Figure 5. IRF4 Expression Is Critical for the Presence of PDL2⁺ CD301b⁺ DCs in Skin dLNs

(A) IRF4 protein expression in PDL2⁺ skin dLN DCs were examined by flow cytometry. (B) MHCII^hi CD11c⁺ DCs from skin dLNs of WT and Irf4^flox/floxxCd11c-cre mice were examined by flow cytometry for PDL2, CD301b, CD103, and EpCAM expression. The percentages of PDL2⁺ CD301b⁺ and PDL2⁺ CD301b⁻ DCs (left), dermal CD103⁺ DCs (middle), and EpCAM⁺ Langerhans cells (right) were shown as indicated. Data are representative of three independent experiments. (C) Percentages of PDL2⁺ CD301b⁺ DCs in the skin dLNs of WT and Irf4^flox/floxxCd11c-cre mice. Data are represented as mean ± SD. **p < 0.01. (D) Percentages of PDL2⁺ CD301b⁺ DCs in the ear dermis of WT and Irf4^flox/floxxCd11c-cre mice. Data are represented as mean ± SD.

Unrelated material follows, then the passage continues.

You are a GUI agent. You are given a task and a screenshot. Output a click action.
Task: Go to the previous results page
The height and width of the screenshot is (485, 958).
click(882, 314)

Figure 6. IRF4 Expression in DCs Is Essential for the Papain-Induced Th2 Cell Response

(A and B) LPS-induced Th1 cell response (A) and papain-induced Th2 cell response (B) in WT and Irf4^flox/floxxCd11c-cre mice. WT and Irf4^flox/floxxCd11c-cre mice were immunized subcutaneously with OVA plus either LPS or papain as Th1 and Th2 cell-inducing adjuvants, respectively. CD4⁺ T cells were sorted from inguinal and popliteal LNs at day 6 and stimulated with irradiated splenic APCs and titrating doses of OVA for 4 days. IFN-γ (for LPS response) and IL-4, IL-5, and IL-13 (for papain response) production was measured by ELISA. Data are representative of at least three independent experiments, and bar graphs show mean ± SD. (C) Percentages of IL-4- or IFN-γ-producing CD4⁺ T cells in draining inguinal and popliteal LNs in WT and Irf4^flox/floxxCd11c-cre mice 6 days after subcutaneous immunization with OVA plus papain. Data are represented as mean ± SD. ***p < 0.001. (D) OVA-specific IgG1 and total IgE amounts in the serum were measured by ELISA in WT and Irf4^flox/floxxCd11c-cre mice at day 21 after subcutaneous immunization with OVA plus papain at day 0 and day 14. Data are represented as mean ± SD. ***p < 0.001, ****p < 0.0001.

Figure 7. IRF4 Expression in DCs Is Essential for Th2 Cell Responses Induced after Infection with Nippostrongylus Brasiliensis

Percentages of IL-4-, IL-5-, and IL-13-producing CD4⁺ T cells in draining mesenteric LNs in WT and Irf4^flox/floxxCd11c-cre mice 7 days after subcutaneous infection with Nippostrongylus brasiliensis. Data are represented as mean ± SD. **p < 0.01, ***p < 0.001.